Muhammad eventually destroyed all the idols in and around the Ka’ba, and re-dedicated it to the One God, Allah, and the annual pilgrimage became the Hajj, the rite and duty of all Believers.

Barnaby Rogerson writes in The Prophet Muhammad: A Biography “The usual form of worship is for pilgrims to circle the Ka’ba seven times at a trot and then to drink from the holy spring. This rite seems to have a straightforward interpretation, with the square Ka’ba symbolizing the four corners of the earth which is circled seven times, just like the seven planets (or spheres of heaven) which were believed to circle the earth. We still live today in a yearly calendar ordered by these ancient beliefs, from the names and numbers of our days of the week, to the four weeks that form our lunar months and the stellar signs of the zodiacs.”

Painting of Mohammad and the Ka’ba
Muhammad at the Ka’ba from an Ottoman (Turkish) epic about the life of Muhammad, completed around 1388, Illustration by Nakkaş Osman.

Like other pre-Axial societies, pre-Islamic Arab beliefs involved a pantheon of accessible deities with whom people could communicate. They also believed in darh, or fate, which probably helped them adapt to the high mortality rate. Above all of the lesser Gods was the one remote God, al-Lah – the God who was the same God worshipped by the Jews and Christians. He was beyond the reach of ordinary people. Lesser deities were represented in the Ka’ba and in shrines to their individual honor scattered throughout the peninsula. These gods would be prayed to for rain, children, health and the like and would intercede on their behalf to Allah – the God in times of dire need.

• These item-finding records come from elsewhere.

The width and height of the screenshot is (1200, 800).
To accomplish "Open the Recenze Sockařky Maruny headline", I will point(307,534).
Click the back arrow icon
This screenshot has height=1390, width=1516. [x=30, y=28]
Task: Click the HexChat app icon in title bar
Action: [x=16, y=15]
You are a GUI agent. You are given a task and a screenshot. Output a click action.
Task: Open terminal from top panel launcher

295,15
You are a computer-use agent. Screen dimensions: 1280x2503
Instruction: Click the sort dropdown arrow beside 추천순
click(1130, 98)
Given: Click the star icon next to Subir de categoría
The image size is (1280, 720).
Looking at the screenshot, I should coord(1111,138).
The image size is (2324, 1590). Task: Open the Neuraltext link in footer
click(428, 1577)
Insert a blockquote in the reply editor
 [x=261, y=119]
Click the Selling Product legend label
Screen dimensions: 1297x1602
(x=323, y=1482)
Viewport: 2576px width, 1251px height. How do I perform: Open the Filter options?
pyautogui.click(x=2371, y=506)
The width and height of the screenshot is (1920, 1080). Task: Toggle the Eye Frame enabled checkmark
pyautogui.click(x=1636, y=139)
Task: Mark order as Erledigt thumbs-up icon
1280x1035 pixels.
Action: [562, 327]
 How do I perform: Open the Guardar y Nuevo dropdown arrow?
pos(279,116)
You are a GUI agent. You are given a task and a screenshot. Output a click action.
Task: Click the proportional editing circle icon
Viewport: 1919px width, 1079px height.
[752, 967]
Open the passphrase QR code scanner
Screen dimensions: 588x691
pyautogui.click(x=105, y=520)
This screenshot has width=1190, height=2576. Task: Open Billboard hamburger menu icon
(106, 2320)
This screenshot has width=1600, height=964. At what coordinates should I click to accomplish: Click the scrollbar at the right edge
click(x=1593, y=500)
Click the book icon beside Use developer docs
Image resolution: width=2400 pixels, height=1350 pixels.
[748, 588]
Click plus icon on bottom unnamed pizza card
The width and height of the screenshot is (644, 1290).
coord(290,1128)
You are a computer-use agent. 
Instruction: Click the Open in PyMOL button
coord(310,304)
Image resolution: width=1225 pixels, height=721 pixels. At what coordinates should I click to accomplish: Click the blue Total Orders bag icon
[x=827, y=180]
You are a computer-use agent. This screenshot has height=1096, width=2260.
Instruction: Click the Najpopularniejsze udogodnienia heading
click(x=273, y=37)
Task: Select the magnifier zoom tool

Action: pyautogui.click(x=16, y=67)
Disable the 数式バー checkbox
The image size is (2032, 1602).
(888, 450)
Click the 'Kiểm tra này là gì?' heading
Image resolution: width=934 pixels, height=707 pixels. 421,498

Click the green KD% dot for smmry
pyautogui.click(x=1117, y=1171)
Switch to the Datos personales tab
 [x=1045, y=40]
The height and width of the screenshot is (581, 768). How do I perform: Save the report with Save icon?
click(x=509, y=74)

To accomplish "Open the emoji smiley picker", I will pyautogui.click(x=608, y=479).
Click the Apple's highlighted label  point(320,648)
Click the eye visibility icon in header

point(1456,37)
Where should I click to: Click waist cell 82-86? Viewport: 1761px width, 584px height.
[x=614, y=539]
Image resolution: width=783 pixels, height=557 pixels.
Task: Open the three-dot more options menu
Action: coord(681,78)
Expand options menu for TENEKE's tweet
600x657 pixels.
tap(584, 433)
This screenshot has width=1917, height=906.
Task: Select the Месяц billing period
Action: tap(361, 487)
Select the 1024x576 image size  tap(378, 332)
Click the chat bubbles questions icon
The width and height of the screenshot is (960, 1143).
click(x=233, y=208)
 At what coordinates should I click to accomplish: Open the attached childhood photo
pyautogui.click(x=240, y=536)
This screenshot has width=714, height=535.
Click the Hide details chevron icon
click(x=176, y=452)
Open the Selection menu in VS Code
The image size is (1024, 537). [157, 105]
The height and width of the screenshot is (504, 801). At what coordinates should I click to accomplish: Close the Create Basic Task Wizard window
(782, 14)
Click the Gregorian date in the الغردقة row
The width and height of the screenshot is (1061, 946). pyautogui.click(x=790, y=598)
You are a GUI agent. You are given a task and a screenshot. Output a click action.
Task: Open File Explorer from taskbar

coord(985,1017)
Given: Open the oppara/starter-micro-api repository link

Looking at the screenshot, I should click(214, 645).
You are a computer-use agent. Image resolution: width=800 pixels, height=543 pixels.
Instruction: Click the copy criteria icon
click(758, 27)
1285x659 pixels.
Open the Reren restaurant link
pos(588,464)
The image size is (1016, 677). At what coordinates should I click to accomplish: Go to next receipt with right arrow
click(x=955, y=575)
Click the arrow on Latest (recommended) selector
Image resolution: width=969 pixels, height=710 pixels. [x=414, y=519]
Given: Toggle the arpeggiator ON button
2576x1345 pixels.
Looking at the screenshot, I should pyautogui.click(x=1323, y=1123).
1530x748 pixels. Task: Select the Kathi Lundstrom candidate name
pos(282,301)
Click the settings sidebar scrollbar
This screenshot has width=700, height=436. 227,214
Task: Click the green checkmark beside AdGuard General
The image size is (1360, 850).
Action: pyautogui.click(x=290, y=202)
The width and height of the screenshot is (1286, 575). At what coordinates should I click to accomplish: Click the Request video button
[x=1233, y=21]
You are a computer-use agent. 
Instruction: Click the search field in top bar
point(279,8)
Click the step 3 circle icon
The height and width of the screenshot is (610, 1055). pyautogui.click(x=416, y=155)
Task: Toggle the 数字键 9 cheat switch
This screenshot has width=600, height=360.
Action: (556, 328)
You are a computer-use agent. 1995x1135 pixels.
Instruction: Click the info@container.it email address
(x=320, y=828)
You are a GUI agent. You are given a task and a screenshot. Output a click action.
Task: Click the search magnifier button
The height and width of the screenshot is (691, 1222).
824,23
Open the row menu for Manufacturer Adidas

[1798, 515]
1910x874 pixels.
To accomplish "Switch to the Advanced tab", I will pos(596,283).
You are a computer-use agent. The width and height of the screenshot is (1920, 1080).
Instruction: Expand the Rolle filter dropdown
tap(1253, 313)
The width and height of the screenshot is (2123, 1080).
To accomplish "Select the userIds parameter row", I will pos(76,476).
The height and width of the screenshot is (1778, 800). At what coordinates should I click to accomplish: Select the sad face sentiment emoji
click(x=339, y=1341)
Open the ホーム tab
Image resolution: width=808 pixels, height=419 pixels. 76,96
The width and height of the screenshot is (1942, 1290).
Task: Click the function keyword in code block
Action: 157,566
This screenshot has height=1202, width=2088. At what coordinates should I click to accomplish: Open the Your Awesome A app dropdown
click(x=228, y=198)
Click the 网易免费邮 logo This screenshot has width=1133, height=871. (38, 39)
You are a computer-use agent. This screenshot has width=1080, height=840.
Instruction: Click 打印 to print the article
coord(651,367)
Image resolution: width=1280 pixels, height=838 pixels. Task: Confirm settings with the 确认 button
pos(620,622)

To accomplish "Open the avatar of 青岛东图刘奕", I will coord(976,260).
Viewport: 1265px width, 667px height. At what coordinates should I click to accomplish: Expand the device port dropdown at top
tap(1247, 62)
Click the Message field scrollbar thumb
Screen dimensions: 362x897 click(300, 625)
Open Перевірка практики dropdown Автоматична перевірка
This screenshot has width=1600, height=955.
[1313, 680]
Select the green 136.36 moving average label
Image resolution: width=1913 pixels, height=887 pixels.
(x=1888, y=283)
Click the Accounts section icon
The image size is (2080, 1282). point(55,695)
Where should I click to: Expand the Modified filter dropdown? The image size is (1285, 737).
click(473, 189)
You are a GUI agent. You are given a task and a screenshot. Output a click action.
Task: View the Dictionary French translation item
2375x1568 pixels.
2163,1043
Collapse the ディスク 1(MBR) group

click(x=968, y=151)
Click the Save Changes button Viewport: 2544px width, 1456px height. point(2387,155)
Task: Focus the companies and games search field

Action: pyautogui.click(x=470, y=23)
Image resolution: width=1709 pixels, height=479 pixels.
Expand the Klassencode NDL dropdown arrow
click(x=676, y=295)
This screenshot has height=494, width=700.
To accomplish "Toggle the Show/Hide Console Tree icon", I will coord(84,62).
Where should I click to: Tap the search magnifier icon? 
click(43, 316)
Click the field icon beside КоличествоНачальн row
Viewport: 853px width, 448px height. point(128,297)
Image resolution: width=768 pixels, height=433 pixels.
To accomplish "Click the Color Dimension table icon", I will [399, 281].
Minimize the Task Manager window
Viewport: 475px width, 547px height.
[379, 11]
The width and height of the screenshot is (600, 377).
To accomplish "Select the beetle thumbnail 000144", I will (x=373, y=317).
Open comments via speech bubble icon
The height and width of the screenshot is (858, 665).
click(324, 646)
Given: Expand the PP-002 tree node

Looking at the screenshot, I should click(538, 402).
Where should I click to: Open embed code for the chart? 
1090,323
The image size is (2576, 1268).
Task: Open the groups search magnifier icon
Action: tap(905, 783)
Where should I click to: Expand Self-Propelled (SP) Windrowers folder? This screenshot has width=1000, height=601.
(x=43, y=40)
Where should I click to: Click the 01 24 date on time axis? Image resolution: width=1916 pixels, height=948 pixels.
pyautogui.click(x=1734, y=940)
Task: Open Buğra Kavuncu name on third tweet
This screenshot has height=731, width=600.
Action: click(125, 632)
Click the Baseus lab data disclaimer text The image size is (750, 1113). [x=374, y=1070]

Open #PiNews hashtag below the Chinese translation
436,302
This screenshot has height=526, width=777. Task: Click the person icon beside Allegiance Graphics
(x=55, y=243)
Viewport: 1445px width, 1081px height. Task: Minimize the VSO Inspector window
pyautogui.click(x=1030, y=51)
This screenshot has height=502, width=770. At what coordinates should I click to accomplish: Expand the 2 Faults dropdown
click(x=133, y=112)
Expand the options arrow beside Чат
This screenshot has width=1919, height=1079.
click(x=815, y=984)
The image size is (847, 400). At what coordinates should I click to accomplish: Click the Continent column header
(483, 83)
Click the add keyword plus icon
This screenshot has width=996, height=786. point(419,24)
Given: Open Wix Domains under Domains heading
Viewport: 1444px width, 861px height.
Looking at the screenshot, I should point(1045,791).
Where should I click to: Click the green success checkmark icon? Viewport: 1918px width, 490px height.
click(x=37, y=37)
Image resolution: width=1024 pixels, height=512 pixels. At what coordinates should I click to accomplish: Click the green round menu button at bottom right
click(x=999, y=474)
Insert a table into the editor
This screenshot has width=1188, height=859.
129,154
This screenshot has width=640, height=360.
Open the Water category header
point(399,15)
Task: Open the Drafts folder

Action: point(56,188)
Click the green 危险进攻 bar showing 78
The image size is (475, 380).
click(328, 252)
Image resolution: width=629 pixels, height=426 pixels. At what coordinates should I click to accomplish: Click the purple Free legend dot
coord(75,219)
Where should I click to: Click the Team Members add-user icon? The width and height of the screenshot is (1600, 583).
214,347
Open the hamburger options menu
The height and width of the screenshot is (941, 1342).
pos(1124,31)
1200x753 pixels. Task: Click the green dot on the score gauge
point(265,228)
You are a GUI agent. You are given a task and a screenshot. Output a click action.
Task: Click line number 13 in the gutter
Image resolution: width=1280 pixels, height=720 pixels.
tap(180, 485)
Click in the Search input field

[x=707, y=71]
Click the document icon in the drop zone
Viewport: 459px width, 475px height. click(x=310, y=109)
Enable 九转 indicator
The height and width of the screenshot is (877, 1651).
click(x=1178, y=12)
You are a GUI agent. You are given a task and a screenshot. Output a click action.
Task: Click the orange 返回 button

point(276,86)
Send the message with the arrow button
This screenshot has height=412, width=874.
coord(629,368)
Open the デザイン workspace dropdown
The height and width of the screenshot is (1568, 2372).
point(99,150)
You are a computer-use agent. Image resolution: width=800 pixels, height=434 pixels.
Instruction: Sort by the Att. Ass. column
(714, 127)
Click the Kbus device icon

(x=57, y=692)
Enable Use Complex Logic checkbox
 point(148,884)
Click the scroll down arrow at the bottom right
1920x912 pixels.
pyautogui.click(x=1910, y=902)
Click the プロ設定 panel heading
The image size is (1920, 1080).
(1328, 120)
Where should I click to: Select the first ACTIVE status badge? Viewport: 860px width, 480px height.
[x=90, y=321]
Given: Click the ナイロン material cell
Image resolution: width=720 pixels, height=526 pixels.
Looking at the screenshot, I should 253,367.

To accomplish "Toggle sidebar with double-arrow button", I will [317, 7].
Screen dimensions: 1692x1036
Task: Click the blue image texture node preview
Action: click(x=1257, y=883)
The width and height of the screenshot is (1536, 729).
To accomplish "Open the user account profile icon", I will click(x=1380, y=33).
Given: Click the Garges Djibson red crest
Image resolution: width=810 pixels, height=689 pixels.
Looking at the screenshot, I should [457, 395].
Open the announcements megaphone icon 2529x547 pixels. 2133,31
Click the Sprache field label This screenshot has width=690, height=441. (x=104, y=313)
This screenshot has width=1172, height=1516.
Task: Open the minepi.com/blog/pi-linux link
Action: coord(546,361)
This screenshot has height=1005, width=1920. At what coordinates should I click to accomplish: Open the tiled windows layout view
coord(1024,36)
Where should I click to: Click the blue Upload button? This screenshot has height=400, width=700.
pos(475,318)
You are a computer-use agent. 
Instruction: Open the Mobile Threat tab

This pre-Islamic attitude towards religion provided a framework that was open to ideas and interpretations. The Sasanian presence in the Arabian Peninsula had brought with it the influence of Zoroastrianism, in which Ahura Mazda and Ahriman, the Gods of Light and Darkness, were in constant battle for the souls of humanity. Jewish presence in the Arabian Peninsula appears also to date from as early as the Babylonian Exile and certainly from the time of the Great Revolt in 70 CE, almost six centuries before Muhammad.

Scholars note that a symbiotic relationship existed between the two peoples: Jews were Arabized and Arabic speaking and, over the centuries, Arabs had absorbed Jewish beliefs and practices. There were Jewish merchants and Jewish Bedouin, farmers, poets and warriors. What today is the center of Islam, the Ka’ba in Mecca, has ancient Semitic roots: Adam, Noah, Abraham, Moses and others were associated with it long before the rise of Islam.  Both Jews and Arabs were believed to be descendants of Abraham, an idol of whom could be viewed inside the pre-Islamic Ka’ba.

Since their earliest times Christian groups were established in Syria and Mesopotamia. In CE 313, the Emperor Constantine made Christianity legal and it became accepted as the imperial religion by Rome. The First Council of Nicaea in AD 325, declared Christ to be both fully God and fully man and established belief in the Trinity which represented God as three in one: the Father, Son and Holy Spirit. Those who disagreed with this new orthodox position, Nestorians, Gnostics, and Arians for example, were excommunicated and declared heretics. Many fled from persecution, beyond the reach of the Byzantine Empire into the Persian and Arab worlds. Theirs was a proselytizing faith and as they spread throughout the Peninsula a number of tribes were converted. The Ghassanids, who wintered on the border of Byzantium, became the largest early Christian tribal community, the Nabateans another, and by the sixth century the Yemenite city of Najran was a center of Arab Christianity.